Series B venture backers include Deutsche Telekom, with additional support from European Innovation Council.

Germany-headquartered Marvel Fusion, which is aiming to develop a commercial laser fusion process for energy generation, says it has raised a further €62.8 million in a series B round of venture finance.

The Munich-based company, co-founded in 2019 by CEO Moritz von der Linden, CTO Georg Korn, and others, has a close relationship with Colorado State University (CSU).

It has also collaborated with the French engineering giant Thales on an upgrade to the Extreme Light Infrastructure - Nuclear Physics facility in Romania.

100 J femtosecond lasers
Marvel’s latest financial support comes courtesy of HV Capital and b2venture, alongside existing investors Earlybird Venture Capital, Athos Venture, Primepulse, and Plural Platform.

The German telecommunications company Deutsche Telekom also took part, while Marvel says that it has been selected by the European Innovation Council (EIC) to receive a blended finance option of up to €17.5 million through the EIC Accelerator program.

In the July 2024 EIC Accelerator round, Marvel gained support for a project entitled “Commercial Fusion Energy with Short-Pulse High-Intensity Lasers and Nanostructured Fuel Targets”.

Unlike most companies looking to commercialize laser fusion, Marvel’s approach is based around femtosecond pulses, which will be fired at a “nanostructured” fuel to enhance the fusion of protons and boron-11 isotopes.

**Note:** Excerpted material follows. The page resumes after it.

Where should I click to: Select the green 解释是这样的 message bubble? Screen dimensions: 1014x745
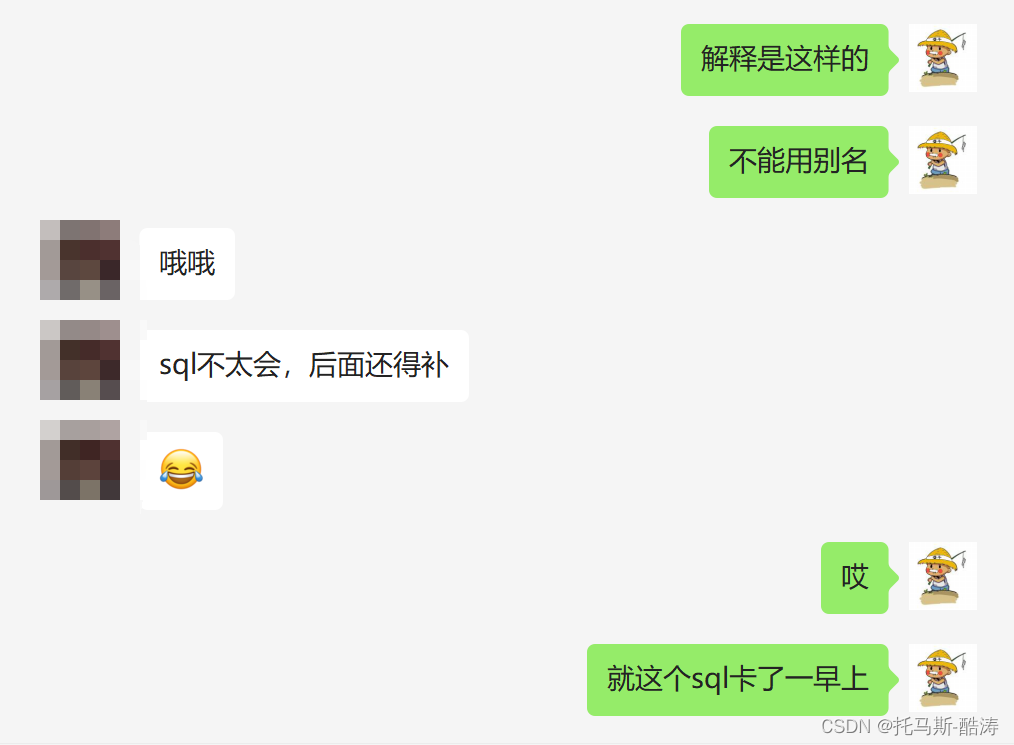[784, 60]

Through its CSU collaboration the startup is due to build a new $150 million laboratory in Fort Collins, under a public-private partnership supported via the US Department of Energy’s “LaserNetUS” program.

According to reports, that demonstration facility will be based around two 100 Joule lasers, with groundbreaking on site construction scheduled to begin later this month and experiments expected to start in early 2027.

Silicon fuel
The latest funding round means that the firm has now attracted more than €120 million in equity investments, and over €150 million in public funding and cooperation projects since its inception.

“With the funding from our Series B and the commitment from the EIC, we can demonstrate the physics and the technology of our approach to meet powerplant requirements,” said von der Linden.

“In parallel to building our tech demo in Colorado, we can now invest in further innovation of the technology to drive down cost and to optimize performance.”

Gerrit Jurilj, a partner at b2venture, added: “Fusion energy has the potential to provide an abundant, clean, and baseload-capable energy supply without dependency on imports from autocratic regimes."

Speaking to TechCrunch, the CEO highlighted some critical advantages of the fuel that Marvel Fusion plans to use, when compared with the hohlraum targets that featured in the National Ignition Facility’s breakthrough experiments in December 2022.

The Marvel targets are said to be based on silicon nanostructures, meaning that they can manufactured in volume using relatively conventional semiconductor lithography techniques.

If the initial experiments at the CSU facility are a success, the plan is to increase both the number of lasers and their individual energy output inside a larger facility by the end of the decade, with prototypes based around kilojoule sources operating at 10 Hz after that.